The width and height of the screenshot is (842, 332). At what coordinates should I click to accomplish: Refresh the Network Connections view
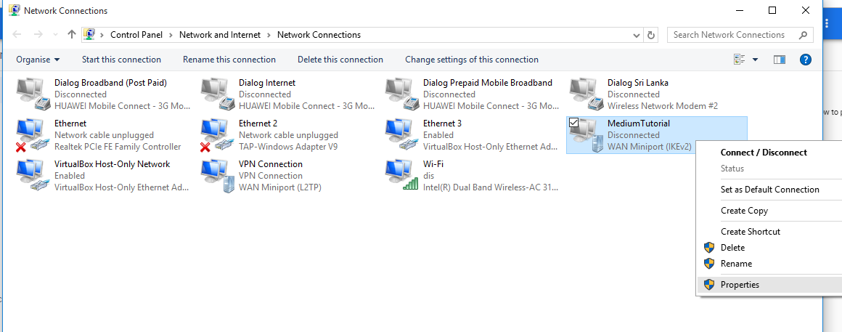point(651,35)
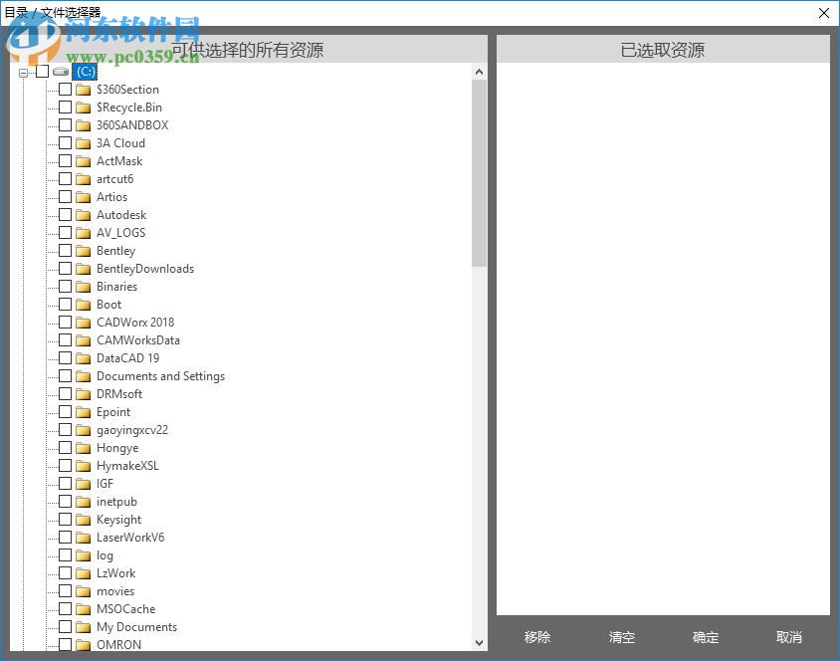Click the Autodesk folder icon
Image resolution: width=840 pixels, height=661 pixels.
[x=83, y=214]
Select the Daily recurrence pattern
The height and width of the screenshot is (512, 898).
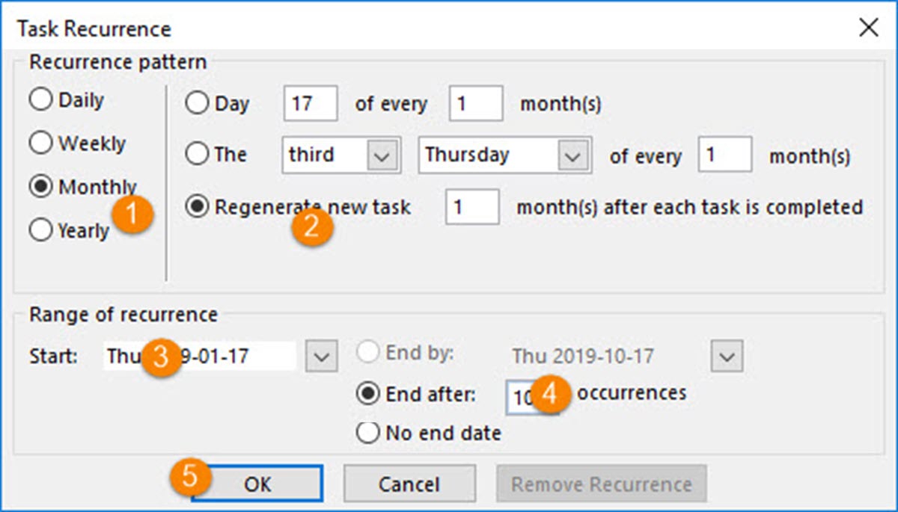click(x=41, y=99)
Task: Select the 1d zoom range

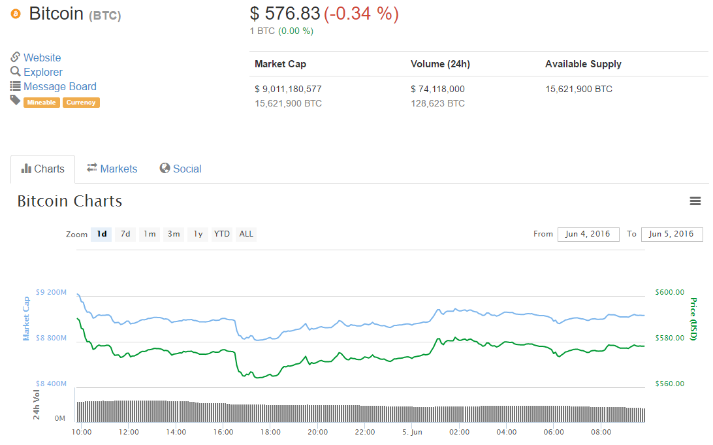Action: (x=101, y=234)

§ WORK INSTRUCTIONS: Would you output the data above exactly as written, but with no images?

§ EXERCISE OUTPUT:
The width and height of the screenshot is (842, 332). At what coordinates should I click to accomplish: Refresh the Network Connections view
point(651,35)
Click the Autodesk folder icon
Image resolution: width=840 pixels, height=661 pixels.
[x=83, y=214]
Select the Daily recurrence pattern
The height and width of the screenshot is (512, 898).
click(x=41, y=99)
Task: Select the 1d zoom range

Action: (x=101, y=234)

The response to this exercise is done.